• [SHORT EXERCISE] Copy the material below line for line, keeping every character and coordinate unchanged.

— begin —

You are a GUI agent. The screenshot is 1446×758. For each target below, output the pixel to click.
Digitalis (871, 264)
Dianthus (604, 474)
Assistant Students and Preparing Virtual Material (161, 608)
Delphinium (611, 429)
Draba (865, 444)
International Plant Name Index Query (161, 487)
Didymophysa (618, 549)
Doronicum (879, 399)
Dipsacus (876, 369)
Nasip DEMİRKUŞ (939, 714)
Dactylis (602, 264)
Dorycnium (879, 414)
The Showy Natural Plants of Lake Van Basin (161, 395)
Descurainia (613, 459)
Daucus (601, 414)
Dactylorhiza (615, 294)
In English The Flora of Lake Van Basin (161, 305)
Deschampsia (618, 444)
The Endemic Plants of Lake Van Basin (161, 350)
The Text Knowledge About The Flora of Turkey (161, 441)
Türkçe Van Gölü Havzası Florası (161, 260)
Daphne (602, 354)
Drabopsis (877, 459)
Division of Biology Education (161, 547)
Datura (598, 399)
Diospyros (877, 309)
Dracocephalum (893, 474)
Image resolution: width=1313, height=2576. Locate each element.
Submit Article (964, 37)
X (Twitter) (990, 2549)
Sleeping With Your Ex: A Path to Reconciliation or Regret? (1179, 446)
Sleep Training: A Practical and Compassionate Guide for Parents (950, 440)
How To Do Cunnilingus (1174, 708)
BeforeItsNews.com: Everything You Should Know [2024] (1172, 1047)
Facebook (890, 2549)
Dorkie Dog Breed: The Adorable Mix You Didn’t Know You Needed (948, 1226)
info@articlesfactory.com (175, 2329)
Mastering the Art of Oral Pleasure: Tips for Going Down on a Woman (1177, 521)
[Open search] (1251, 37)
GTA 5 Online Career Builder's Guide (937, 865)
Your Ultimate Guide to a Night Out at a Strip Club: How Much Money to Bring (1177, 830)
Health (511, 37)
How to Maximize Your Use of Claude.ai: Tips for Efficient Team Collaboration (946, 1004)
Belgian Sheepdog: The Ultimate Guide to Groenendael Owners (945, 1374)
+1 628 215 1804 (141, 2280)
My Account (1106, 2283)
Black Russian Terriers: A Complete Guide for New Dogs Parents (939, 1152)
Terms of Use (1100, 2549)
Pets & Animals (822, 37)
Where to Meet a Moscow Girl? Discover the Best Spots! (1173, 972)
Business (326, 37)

— end —

• [RESPONSE BELOW]
You are a GUI agent. The screenshot is 1446×758. For each target below, output the pixel to click.
Digitalis (871, 264)
Dianthus (604, 474)
Assistant Students and Preparing Virtual Material (161, 608)
Delphinium (611, 429)
Draba (865, 444)
International Plant Name Index Query (161, 487)
Didymophysa (618, 549)
Doronicum (879, 399)
Dipsacus (876, 369)
Nasip DEMİRKUŞ (939, 714)
Dactylis (602, 264)
Dorycnium (879, 414)
The Showy Natural Plants of Lake Van Basin (161, 395)
Descurainia (613, 459)
Daucus (601, 414)
Dactylorhiza (615, 294)
In English The Flora of Lake Van Basin (161, 305)
Deschampsia (618, 444)
The Endemic Plants of Lake Van Basin (161, 350)
The Text Knowledge About The Flora of Turkey (161, 441)
Türkçe Van Gölü Havzası Florası (161, 260)
Daphne (602, 354)
Drabopsis (877, 459)
Division of Biology Education (161, 547)
Datura (598, 399)
Diospyros (877, 309)
Dracocephalum (893, 474)
Image resolution: width=1313, height=2576. Locate each element.
Submit Article (964, 37)
X (Twitter) (990, 2549)
Sleeping With Your Ex: A Path to Reconciliation or Regret? (1179, 446)
Sleep Training: A Practical and Compassionate Guide for Parents (950, 440)
How To Do Cunnilingus (1174, 708)
BeforeItsNews.com: Everything You Should Know [2024] (1172, 1047)
Facebook (890, 2549)
Dorkie Dog Breed: The Adorable Mix You Didn’t Know You Needed (948, 1226)
info@articlesfactory.com (175, 2329)
Mastering the Art of Oral Pleasure: Tips for Going Down on a Woman (1177, 521)
[Open search] (1251, 37)
GTA 5 Online Career Builder's Guide (937, 865)
Your Ultimate Guide to a Night Out at a Strip Club: How Much Money to Bring (1177, 830)
Health (511, 37)
How to Maximize Your Use of Claude.ai: Tips for Efficient Team Collaboration (946, 1004)
Belgian Sheepdog: The Ultimate Guide to Groenendael Owners (945, 1374)
+1 628 215 1804 (141, 2280)
My Account (1106, 2283)
Black Russian Terriers: A Complete Guide for New Dogs Parents (939, 1152)
Terms of Use (1100, 2549)
Pets & Animals (822, 37)
Where to Meet a Moscow Girl? Discover the Best Spots! (1173, 972)
Business (326, 37)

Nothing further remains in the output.